Posted in: Android, Mobile phones

Samsung Galaxy A3 and A5 seem to have signal issues

Last month, Samsung finally announced the Galaxy A3 and Galaxy A5, which had been leaking like crazy before that. The two new phones are decidedly mid-range in specs, but they do come with metal unibody construction. It’s taken Samsung a very long time to go this route for smartphone materials, and now it looks like it may have a problem on its hands.

A simple test conducted in Russia shows that the A3 and A5 have noticeably worse signal reception when compared to the plastic Galaxy S5.

In the picture above, you can see all three handsets placed side by side, each accessing the same mobile network. The Galaxy S5 has a signal strength reading of -82 dBm, while the A3 and A5 only get -92 dBm and -93 dBm respectively. In this area, the closer you can get to 0, the better your signal actually is. And anything below -100 dBm usually means you can’t do much with that connection, while at levels around -113 dBm it’s likely that your phone won’t even connect to the network.
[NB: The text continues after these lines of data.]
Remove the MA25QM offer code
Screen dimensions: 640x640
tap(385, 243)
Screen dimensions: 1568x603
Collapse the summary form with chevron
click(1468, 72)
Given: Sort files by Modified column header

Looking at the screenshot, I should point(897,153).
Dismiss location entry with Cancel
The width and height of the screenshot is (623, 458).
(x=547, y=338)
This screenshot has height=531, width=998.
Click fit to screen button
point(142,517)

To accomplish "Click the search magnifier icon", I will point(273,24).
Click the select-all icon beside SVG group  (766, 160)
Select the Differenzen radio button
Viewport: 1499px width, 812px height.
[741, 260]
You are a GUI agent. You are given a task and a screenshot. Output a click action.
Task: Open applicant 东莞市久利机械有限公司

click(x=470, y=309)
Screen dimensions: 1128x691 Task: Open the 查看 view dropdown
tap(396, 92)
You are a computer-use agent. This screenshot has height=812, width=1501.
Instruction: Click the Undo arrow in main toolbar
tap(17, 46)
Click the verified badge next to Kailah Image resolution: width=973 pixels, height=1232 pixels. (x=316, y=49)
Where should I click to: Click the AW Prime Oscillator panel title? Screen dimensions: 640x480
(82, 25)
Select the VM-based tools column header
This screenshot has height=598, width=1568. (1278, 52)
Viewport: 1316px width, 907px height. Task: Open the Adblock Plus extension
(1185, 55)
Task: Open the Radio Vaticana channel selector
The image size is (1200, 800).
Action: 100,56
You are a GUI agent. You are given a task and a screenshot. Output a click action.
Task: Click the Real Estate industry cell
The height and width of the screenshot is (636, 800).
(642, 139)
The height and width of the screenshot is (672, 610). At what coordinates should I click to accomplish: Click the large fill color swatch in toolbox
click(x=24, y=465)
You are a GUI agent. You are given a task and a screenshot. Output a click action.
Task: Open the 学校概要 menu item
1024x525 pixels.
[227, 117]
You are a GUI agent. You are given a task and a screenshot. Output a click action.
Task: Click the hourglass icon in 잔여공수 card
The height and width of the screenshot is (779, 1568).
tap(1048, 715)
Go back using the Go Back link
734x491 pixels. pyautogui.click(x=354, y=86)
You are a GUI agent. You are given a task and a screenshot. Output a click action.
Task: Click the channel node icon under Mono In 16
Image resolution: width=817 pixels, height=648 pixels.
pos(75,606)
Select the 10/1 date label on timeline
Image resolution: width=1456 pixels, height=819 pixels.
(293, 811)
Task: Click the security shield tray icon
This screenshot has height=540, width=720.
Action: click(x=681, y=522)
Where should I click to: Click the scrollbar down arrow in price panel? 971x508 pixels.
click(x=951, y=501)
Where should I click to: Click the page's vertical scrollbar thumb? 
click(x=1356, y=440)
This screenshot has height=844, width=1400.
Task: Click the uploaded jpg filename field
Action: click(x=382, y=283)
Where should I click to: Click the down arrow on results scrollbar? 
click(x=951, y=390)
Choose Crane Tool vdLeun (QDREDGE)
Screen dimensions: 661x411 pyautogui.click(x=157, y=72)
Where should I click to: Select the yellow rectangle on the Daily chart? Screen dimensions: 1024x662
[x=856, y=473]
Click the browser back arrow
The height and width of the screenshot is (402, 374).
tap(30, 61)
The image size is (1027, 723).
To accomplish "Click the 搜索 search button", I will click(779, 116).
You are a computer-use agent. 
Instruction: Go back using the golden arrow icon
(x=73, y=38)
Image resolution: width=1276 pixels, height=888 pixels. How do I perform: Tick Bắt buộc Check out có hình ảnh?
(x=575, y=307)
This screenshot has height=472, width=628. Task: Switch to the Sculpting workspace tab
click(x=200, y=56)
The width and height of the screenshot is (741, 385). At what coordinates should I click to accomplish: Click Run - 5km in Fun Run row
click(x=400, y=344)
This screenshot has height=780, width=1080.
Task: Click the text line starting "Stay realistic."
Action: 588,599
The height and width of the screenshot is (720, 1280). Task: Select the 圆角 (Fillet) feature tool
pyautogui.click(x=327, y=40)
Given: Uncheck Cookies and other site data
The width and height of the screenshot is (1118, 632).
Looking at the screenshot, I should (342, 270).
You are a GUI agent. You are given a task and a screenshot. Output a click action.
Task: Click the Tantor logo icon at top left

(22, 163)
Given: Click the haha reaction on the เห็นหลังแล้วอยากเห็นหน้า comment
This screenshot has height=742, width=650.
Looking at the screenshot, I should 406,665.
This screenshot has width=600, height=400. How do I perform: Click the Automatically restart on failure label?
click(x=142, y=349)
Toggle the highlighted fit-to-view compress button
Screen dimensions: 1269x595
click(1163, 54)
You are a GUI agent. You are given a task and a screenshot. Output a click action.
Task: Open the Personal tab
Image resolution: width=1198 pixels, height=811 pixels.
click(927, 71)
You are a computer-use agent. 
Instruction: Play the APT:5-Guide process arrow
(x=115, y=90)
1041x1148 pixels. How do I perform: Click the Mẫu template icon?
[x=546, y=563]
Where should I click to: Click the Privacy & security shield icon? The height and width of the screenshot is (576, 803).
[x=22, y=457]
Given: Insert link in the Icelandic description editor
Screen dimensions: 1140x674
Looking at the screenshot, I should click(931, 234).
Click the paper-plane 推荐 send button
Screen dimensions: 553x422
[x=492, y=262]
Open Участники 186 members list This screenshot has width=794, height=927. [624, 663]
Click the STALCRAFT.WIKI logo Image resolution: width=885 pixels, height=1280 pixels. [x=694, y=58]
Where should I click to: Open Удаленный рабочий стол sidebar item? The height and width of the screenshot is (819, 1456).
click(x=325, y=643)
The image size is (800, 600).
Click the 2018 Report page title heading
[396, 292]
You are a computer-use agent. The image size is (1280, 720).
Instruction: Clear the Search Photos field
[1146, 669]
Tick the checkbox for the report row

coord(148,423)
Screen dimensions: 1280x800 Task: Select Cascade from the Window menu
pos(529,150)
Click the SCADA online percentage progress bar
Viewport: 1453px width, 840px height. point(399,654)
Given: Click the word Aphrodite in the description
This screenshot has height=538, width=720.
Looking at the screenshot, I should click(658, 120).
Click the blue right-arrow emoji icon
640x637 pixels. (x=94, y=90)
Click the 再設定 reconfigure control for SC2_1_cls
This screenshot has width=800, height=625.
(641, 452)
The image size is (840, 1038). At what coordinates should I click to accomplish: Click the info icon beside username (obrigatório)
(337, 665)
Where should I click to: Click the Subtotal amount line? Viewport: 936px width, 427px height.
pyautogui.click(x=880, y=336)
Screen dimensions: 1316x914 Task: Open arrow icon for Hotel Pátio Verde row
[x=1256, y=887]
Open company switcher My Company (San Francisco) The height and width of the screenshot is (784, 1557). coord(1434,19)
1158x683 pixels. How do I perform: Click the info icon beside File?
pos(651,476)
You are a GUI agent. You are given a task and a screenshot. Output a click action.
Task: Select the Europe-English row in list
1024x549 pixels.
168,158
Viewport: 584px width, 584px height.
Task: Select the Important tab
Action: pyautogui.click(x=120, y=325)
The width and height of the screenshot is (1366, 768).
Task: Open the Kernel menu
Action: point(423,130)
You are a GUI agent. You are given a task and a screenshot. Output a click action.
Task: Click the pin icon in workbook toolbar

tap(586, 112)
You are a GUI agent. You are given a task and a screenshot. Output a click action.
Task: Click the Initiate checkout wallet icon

Since this is the same network tested in the exact same spot, the difference in signal strength between the three devices can probably be chalked up to how good each of them is at getting connected. And we all know that metal smartphones can have problems with this – anyone remember #antennagate?

Furthermore, the reception issues that both the Galaxy A3 and A5 encounter seem not to be limited to mobile network connectivity, as they also appear in the case of Wi-Fi. Though in a small house or apartment and with a powerful router you may not notice anything out of the ordinary. On the other hand, when it comes to mobile networks, a difference of 10 dBm in reception could, at the edges of your carrier’s coverage, mean the difference between making a call and not making it – or being unable to connect to the Internet, for that matter. And constantly having weak signal may even drain the battery faster.

So while people have welcomed Samsung’s jump into the metal unibody smartphone space, it looks like the Korean company still has some hardware tweaking to do to get things just right.